The scale of the operation may be different in the USA and UK, but the emergency shutdown requirements for functional safety for shale gas remain the same
Emerson’s Riyaz Ali
Riyaz Ali of Emerson Process Systems explains: “Each regulatory body worldwide drives guidelines for safe and healthy working but risk reduction methods remain the same. It is mandatory to comply with IEC61511 for functional safety in certain countries and others consider it as good engineering practice. The size of the installation may vary and so the number of safety instrumented function loops but the risk reduction objectives remain the same: to protect personnel, the environment and the asset from any occurrences of hazardous events.
“The shale gas industry has been growing and experience is being accumulated over time.

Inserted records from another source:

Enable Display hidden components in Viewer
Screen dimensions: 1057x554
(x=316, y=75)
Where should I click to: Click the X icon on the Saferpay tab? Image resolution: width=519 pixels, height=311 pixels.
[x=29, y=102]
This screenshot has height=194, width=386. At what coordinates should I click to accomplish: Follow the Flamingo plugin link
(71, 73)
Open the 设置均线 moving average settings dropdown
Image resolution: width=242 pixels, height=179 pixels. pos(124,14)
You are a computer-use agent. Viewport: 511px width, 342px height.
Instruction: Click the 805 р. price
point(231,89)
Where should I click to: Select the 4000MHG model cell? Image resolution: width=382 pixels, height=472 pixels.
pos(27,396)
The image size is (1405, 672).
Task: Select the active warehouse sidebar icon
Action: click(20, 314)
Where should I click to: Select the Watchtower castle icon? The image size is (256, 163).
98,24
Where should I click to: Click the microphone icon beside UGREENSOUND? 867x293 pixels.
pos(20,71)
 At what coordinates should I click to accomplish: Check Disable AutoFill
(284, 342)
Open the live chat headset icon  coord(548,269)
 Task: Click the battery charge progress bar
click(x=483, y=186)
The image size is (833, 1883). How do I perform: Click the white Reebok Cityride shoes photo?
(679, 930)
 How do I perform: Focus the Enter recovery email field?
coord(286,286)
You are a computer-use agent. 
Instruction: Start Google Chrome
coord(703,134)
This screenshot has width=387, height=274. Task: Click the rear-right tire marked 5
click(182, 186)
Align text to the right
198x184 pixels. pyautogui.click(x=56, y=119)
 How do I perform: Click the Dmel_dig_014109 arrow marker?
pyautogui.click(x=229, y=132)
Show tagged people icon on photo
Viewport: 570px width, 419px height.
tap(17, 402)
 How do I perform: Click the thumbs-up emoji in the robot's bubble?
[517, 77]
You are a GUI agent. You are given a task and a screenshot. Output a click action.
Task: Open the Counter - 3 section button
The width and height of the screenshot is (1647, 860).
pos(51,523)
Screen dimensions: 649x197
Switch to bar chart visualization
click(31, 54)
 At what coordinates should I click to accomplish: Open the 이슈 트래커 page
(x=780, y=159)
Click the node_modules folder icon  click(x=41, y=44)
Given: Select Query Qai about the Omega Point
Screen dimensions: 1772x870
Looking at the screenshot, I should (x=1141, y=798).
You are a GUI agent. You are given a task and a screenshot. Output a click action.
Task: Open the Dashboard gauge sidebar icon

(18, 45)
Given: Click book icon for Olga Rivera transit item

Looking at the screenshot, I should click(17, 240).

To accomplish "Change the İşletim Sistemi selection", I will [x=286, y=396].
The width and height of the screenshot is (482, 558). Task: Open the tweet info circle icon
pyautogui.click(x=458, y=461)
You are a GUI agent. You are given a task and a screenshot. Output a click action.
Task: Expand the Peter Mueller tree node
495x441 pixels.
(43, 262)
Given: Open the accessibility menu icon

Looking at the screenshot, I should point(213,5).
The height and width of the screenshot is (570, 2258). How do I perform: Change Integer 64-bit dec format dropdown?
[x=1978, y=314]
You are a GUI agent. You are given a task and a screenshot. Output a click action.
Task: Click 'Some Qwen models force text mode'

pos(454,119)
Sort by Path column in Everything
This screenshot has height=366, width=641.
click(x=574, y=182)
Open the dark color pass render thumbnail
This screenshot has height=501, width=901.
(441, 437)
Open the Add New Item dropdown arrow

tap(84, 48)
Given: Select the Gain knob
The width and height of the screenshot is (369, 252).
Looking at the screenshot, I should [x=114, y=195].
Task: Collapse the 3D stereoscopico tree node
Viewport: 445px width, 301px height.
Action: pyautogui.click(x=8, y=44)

The scale of the operation may be different in the USA and UK, but the emergency shutdown requirements for functional safety for shale gas remain the same wherever it is.”
Most well pads will be unmanned in the UK, as they are in the US.
The only real difference from an ESD perspective is that UK pads will not be as remote so a reliable power supply is unlikely to be as much of an issue.
According to Emerson, one shale site that uses its PressureGuard Wellhead Protection system in western Utah, US is so cut-off that it takes technicians a full day to get there if there’s any troubleshooting to be done.
While nowhere on the small island of mainland Britain is quite that inaccessible, it will still be essential for safety systems to provide immediate safe shutdown when needed, without requiring onsite intervention.
Where power supplies are unavailable, US sites often use a manual hydraulic pump to set the ESD actuator initially (as is the case with the Emerson PressureGuard Wellhead Protection system previously mentioned) so it can then respond to any problem without the need for external power.
However, typical UK sites will be able to access other power options for valve controls, such as automated pneumatic, hydraulic or electric systems.
With opposition to shale gas remaining in some quarters, we’ll have to wait and see whether the nascent boom in UK production materialises.
But the government’s Task Force on Shale Gas launched its third report last month, finding that “shale gas has a role to play as an interim baseload energy source in the UK energy mix over the medium term”, apparently bringing it just a little bit closer.